DIRECTION: Pick up the roundup of Fantasia festival film reviews after its last review and continue it.

The MirrorARCHIVES: July 10 - July 16.2008 Vol. 24 No. 4  
Mirror Film

 


Thrill kill cult

Fantasia’s second week offers up
bloodthirsty rednecks, killer kiddies,
obsessed Tiffany fans and more


REDNECK ZOMBIE: Trailer Park of Terror

by HILLARY BRENHOUSE,
LORRAINE CARPENTER,
MATTHEW HAYS, PATRICK
LEJTENYI
, JEFFREY MALECKI
,
CHRISTOPHER SYKES

Trailer Park of Terror
Trashy, sleazy, dumb, gory and fun, TPOP updates the Reagan-era interpretation of the zombie genre with bloody-fisted aplomb. A minivan packed with troubled teens and their do-gooder pastor is lured into a seemingly abandoned trailer park, and soon they find themselves on the wrong end of the zombie stick. Much campiness ensues, soaked and splattered with an unhealthy dose of gore (you’ll never eat possum jerky again). A truly lowbrow affair that joyfully celebrates its own lack of any good taste, this is not for the discerning filmgoer, nor the squeamishly bellied. (PL)

Our Town
A succession of haunting images figuring lacerated female corpses—strung up with arms outstretched in a small Korean town—opens this riveting and unsettling pic of the serial killer genre. Gyeong-ju (Man-seak Oh), insolvent alcoholic writer and childhood friend of the cop on the case, is a prime suspect, but it seems like the latest atrocity may be a copycat murder. Enter naïve-looking loner Hyo-I (Ryu Deok-Hwan), who soon skins and eats his pet dog, and this psychological shocker gets grisly. The unexpected link between the two disturbed men ultimately surfaces amid some forceful flashbacks. Commanding performances, clever twists and plenty of blood-letting make for a gripping Fantasia film. (HB)

PROVIDED DATA:
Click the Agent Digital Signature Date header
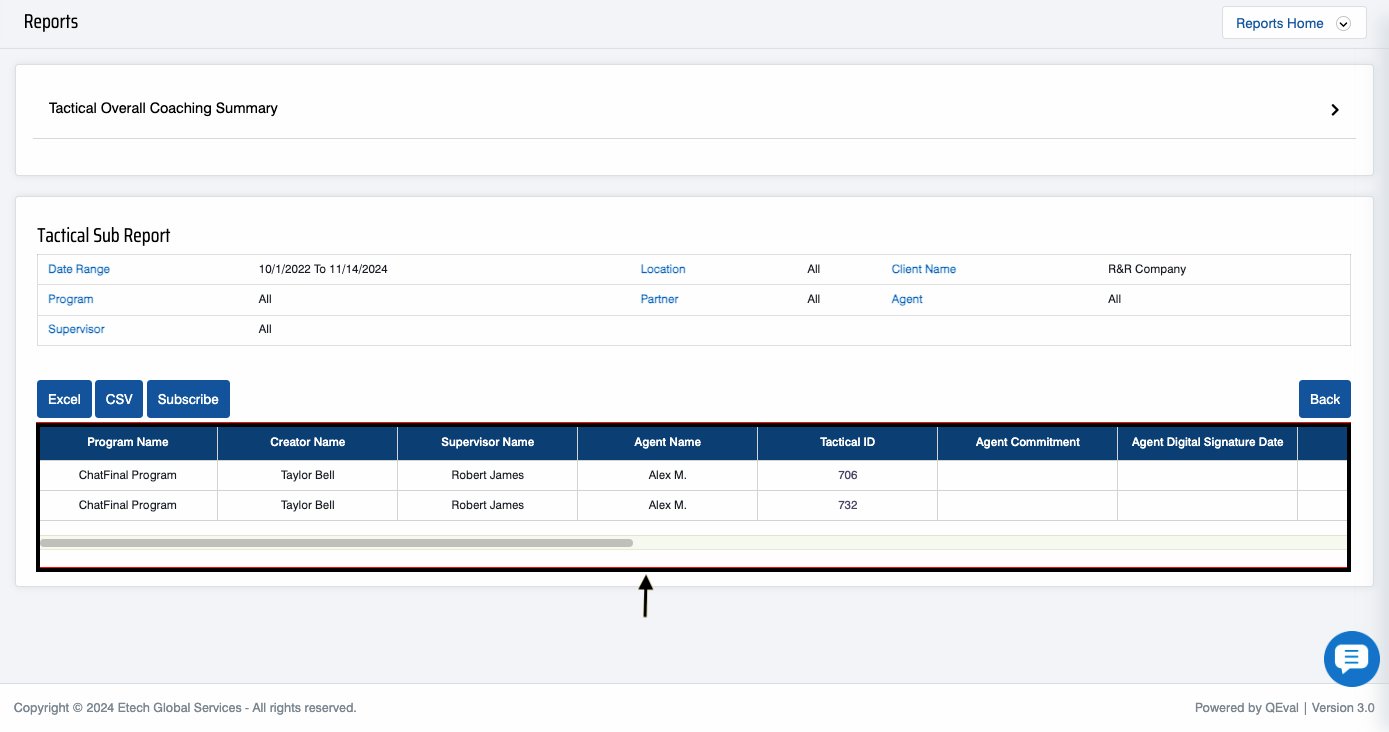 1207,442
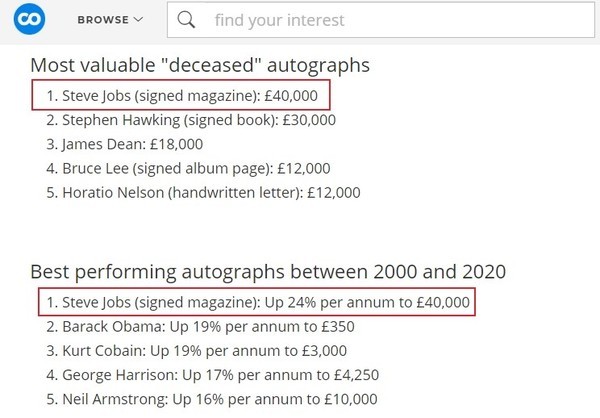Open the BROWSE menu
Image resolution: width=600 pixels, height=418 pixels.
click(x=110, y=20)
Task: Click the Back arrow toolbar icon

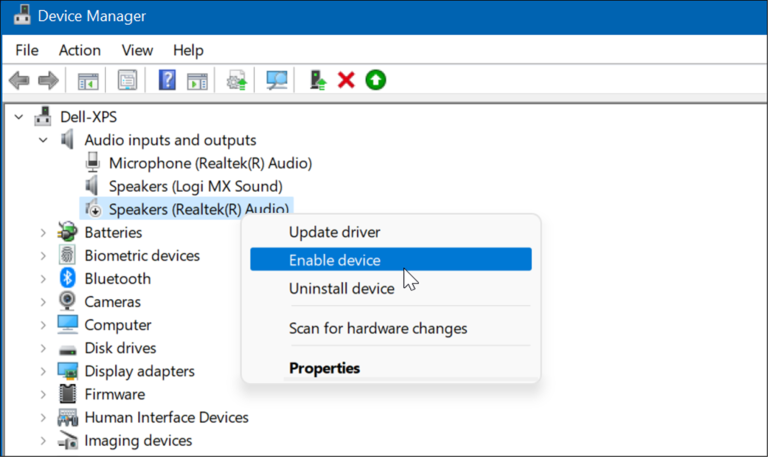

WRITTEN ANSWER:
HELL RIDE: Stuck

Stuck
The chilling hit-and-run of 78-year-old Angel Torres, captured on tape this year in Connecticut, has sparked a debate regarding the decline of morality, as onlookers at the scene failed to lift a finger. Stuck is loosely based on another equally disturbing true story. While driving under the influence, Brandi (Mena Suvari) runs a red light smack into newly-homeless Tom (Stephen Rea), and then proceeds to head home with the man still firmly lodged in her windshield. Problem is, Tom continues to inconvenience Brandi by not dying. As if director Stuart Gordon (Re-Animator) was going for a horror version of Alexander and the Terrible, Horrible, No Good, Very Bad Day. Dark stuff. (CS)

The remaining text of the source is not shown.